第41期 #9
確かに、途中まではうまくいっていた。指令通り作戦をこなしていたと断言できるのに……この惨状はなんなのよ!
世界は地獄の業火に包まれていた。そして私は無力だった。
目の前の炎の海は勢力を拡大し、熱気と肉の焼ける臭いはこちらにまで伝わる。
とっさに顔を覆い鼻をつまみ……しかしそんなことをしてもなにも変わらない。現実逃避にさえならないのである。
「こんな、こんな……」
灼熱の赤が膨れ上がる。
どうやら、油にも火が移ったようだ。
いよいよ爆発的に炎は広がり、緑は燃える端から黒く染まりゆく。事態の収集は、不可能。導き出される結論は、唯一。全てを放棄することしか……
「……こんなこと、私は認めないわよ!」
心は抗ってみるも、その意思を現実に変える手段はない。それどころかこのまま踏みとどまれば、私まで炎の舌に巻かれてしまうだろう。それだけは、避けねばならなかった。

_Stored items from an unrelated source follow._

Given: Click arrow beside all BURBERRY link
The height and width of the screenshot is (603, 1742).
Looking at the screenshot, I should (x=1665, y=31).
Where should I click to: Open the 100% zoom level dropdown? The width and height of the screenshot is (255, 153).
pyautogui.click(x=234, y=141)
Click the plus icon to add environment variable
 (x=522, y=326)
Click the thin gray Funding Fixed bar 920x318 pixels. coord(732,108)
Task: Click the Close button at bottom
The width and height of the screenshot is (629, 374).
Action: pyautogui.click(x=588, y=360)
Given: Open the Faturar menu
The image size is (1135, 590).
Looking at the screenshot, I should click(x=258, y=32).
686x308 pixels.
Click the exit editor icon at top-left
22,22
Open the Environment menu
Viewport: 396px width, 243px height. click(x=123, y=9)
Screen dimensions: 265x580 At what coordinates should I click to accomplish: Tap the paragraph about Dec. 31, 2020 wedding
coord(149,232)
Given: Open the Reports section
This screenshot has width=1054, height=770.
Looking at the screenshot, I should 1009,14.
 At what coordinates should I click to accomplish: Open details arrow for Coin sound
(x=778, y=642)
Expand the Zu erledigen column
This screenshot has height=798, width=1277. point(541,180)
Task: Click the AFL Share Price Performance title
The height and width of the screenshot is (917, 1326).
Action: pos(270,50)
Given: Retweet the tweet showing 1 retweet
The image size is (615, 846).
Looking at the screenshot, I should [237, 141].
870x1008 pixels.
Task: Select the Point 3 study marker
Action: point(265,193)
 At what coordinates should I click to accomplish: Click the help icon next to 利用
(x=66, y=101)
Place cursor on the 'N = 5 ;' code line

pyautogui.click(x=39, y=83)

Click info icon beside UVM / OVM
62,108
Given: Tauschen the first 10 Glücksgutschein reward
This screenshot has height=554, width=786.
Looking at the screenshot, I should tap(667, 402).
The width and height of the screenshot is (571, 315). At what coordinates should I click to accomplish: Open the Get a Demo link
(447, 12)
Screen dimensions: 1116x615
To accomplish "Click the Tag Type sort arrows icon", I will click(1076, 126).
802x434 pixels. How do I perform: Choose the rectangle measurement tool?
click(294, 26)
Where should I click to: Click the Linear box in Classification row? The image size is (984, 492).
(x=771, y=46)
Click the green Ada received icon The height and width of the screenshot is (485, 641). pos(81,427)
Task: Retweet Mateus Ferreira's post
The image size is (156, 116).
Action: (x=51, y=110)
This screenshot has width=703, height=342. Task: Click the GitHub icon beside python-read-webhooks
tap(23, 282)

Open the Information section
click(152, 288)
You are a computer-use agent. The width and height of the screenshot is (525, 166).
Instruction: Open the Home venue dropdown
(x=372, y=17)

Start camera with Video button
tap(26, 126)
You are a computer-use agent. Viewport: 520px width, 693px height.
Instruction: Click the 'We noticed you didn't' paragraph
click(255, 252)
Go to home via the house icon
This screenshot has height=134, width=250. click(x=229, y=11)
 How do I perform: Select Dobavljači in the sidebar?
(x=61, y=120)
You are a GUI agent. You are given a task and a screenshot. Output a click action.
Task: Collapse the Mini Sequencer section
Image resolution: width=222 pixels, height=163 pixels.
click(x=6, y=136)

役に立たなかった作戦指令書を破り捨て、私は叫ぶ、捨て台詞を。魂に誓う、復讐を。
「次こそは、必ず……」
「で、この悲惨な光景をどう申し開きするのかな? 我が妹よ」
手には紙屑となった作戦指令書──もとい“料理本”を抱え、私の兄は笑みを浮かべる。
背後の台所は大洪水、申し訳なさそうに食卓に並んだ肉と野菜も真っ黒くろすけ。いい意味でないのは、確実。
顔を俯かせて、上目遣いに兄を見上げた。
「その……たまにはお兄ちゃんの代わりにご飯を作ってあげようと思って……」
沈黙を挟み、付け加えてみる。
「……ちょびっと失敗しちゃった、てへ」
笑ってごまかすしかなかった。
「てへ、じゃないだろう」
兄の笑みが消えると同時、とっさに逃げ出そうとするが一瞬遅い。
「あてっ!」
料理本にはたかれ、痛む頭を私は抱えた。